▶ **DATA EXCERPTS**
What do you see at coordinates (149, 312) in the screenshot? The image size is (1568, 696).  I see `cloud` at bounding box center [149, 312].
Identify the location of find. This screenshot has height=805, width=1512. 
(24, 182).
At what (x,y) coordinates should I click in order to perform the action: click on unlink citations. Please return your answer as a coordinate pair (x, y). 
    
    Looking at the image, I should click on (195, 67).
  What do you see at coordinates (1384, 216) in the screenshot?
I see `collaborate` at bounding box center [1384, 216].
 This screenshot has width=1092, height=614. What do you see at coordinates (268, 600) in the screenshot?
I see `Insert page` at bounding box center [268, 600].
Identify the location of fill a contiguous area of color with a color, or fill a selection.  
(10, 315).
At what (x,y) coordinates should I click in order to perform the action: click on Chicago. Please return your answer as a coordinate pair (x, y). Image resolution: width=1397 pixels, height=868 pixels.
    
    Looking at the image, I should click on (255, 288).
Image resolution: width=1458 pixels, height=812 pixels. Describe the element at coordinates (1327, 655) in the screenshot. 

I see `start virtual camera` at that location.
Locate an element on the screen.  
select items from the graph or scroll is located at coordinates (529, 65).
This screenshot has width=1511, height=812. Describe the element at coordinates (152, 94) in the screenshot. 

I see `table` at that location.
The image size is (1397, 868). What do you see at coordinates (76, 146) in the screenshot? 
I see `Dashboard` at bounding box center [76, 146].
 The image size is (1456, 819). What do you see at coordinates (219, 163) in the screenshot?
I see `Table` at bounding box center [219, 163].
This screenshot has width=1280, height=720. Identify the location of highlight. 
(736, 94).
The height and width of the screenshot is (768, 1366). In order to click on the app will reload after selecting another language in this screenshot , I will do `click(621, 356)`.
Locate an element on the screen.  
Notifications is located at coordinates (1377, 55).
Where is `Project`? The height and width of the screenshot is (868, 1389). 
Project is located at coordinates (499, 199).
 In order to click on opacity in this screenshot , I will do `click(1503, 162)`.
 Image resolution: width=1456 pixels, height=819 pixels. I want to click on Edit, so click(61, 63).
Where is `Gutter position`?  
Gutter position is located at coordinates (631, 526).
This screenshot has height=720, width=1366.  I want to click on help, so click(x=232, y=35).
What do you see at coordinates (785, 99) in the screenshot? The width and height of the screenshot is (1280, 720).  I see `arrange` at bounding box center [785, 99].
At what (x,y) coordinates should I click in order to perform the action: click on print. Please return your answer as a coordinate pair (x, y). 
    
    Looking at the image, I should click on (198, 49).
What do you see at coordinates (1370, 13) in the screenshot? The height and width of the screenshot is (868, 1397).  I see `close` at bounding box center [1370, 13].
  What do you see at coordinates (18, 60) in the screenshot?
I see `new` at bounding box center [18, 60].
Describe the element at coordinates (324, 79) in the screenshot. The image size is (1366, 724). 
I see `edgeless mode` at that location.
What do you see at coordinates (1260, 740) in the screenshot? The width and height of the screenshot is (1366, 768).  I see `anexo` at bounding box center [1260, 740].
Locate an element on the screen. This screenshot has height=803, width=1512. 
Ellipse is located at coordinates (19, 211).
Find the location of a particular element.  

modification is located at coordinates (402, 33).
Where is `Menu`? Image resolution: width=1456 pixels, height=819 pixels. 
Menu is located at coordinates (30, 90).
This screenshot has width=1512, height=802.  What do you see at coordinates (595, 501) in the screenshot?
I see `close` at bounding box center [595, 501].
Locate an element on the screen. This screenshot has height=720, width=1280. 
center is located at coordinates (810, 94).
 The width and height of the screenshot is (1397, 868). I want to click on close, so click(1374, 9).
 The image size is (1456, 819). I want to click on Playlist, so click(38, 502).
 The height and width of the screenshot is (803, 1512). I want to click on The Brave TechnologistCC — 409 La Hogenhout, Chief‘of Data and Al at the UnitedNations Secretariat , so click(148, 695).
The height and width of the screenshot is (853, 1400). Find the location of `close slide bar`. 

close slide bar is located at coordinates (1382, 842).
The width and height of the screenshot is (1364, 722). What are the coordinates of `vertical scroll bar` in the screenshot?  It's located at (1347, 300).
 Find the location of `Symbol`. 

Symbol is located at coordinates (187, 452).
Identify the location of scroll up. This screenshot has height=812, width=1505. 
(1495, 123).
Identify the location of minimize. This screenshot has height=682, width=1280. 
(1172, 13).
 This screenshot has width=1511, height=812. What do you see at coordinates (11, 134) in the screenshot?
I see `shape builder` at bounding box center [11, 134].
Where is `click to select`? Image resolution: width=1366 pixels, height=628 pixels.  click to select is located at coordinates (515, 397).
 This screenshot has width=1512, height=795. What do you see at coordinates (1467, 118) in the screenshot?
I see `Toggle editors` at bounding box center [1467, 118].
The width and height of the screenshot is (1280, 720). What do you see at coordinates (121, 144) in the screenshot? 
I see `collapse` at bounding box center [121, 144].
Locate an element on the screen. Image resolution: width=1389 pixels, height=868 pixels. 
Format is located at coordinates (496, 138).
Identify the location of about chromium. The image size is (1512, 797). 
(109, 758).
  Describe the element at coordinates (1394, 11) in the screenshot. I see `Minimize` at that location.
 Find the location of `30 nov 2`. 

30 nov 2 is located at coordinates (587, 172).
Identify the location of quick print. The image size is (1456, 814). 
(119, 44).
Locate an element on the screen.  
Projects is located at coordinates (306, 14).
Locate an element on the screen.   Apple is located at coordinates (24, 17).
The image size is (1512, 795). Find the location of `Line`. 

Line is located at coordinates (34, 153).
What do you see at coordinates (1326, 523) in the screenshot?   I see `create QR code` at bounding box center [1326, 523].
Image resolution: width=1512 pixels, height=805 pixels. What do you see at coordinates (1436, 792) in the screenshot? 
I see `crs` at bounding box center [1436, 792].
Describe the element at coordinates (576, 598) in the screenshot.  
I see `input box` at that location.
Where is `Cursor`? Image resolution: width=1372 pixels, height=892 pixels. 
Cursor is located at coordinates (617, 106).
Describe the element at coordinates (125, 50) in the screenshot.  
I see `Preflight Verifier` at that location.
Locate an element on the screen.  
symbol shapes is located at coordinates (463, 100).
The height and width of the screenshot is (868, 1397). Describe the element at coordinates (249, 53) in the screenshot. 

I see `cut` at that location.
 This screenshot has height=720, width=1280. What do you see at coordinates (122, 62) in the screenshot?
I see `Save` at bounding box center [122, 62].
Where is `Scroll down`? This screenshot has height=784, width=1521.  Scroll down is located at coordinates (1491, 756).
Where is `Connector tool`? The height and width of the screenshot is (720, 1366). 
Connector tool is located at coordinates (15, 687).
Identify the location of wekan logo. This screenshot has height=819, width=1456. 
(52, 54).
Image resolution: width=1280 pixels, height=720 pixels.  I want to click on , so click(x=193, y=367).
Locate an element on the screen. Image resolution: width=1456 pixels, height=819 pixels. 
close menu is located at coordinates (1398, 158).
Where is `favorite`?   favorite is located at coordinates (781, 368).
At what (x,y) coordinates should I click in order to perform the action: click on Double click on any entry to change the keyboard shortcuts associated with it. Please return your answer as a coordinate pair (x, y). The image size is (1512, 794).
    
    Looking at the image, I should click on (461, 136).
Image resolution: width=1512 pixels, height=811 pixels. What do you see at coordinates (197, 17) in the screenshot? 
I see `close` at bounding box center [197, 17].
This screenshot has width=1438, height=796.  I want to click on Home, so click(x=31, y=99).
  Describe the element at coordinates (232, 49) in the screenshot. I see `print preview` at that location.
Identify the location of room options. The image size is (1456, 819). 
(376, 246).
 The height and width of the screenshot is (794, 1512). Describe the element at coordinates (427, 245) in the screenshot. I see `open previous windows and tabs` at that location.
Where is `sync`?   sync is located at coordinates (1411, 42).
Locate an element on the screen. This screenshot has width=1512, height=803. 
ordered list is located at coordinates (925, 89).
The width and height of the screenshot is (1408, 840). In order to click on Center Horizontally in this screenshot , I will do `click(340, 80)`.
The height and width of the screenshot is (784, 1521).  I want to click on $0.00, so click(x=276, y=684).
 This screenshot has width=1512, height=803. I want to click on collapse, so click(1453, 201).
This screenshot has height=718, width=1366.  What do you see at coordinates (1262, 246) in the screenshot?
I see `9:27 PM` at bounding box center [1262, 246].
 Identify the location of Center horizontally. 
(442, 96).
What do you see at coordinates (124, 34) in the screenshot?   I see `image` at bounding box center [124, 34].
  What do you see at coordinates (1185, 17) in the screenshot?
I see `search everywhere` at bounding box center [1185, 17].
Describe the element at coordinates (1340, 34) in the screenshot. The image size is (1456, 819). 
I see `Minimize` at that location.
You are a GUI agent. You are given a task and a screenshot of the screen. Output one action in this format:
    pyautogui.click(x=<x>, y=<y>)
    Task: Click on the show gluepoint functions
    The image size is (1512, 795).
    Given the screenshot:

▶ **GOAL**
Format the rows as a numbered list, beginning with the line that contains "Identify the location of minimize." and continuing through the line that contains "What do you see at coordinates (1326, 523)", and omit any blank lines.

▶ **RESULT OF THE EXERCISE**
1. Identify the location of minimize. This screenshot has height=682, width=1280. 
2. (1172, 13).
3.  This screenshot has width=1511, height=812. What do you see at coordinates (11, 134) in the screenshot?
4. I see `shape builder` at bounding box center [11, 134].
5. Where is `click to select`? Image resolution: width=1366 pixels, height=628 pixels.  click to select is located at coordinates (515, 397).
6.  This screenshot has width=1512, height=795. What do you see at coordinates (1467, 118) in the screenshot?
7. I see `Toggle editors` at bounding box center [1467, 118].
8. The width and height of the screenshot is (1280, 720). What do you see at coordinates (121, 144) in the screenshot? 
9. I see `collapse` at bounding box center [121, 144].
10. Locate an element on the screen. Image resolution: width=1389 pixels, height=868 pixels. 
11. Format is located at coordinates (496, 138).
12. Identify the location of about chromium. The image size is (1512, 797). 
13. (109, 758).
14.   Describe the element at coordinates (1394, 11) in the screenshot. I see `Minimize` at that location.
15.  Find the location of `30 nov 2`. 
16. 30 nov 2 is located at coordinates (587, 172).
17. Identify the location of quick print. The image size is (1456, 814). 
18. (119, 44).
19. Locate an element on the screen.  
20. Projects is located at coordinates (306, 14).
21. Locate an element on the screen.   Apple is located at coordinates (24, 17).
22. The image size is (1512, 795). Find the location of `Line`. 
23. Line is located at coordinates (34, 153).
24. What do you see at coordinates (1326, 523) in the screenshot?   I see `create QR code` at bounding box center [1326, 523].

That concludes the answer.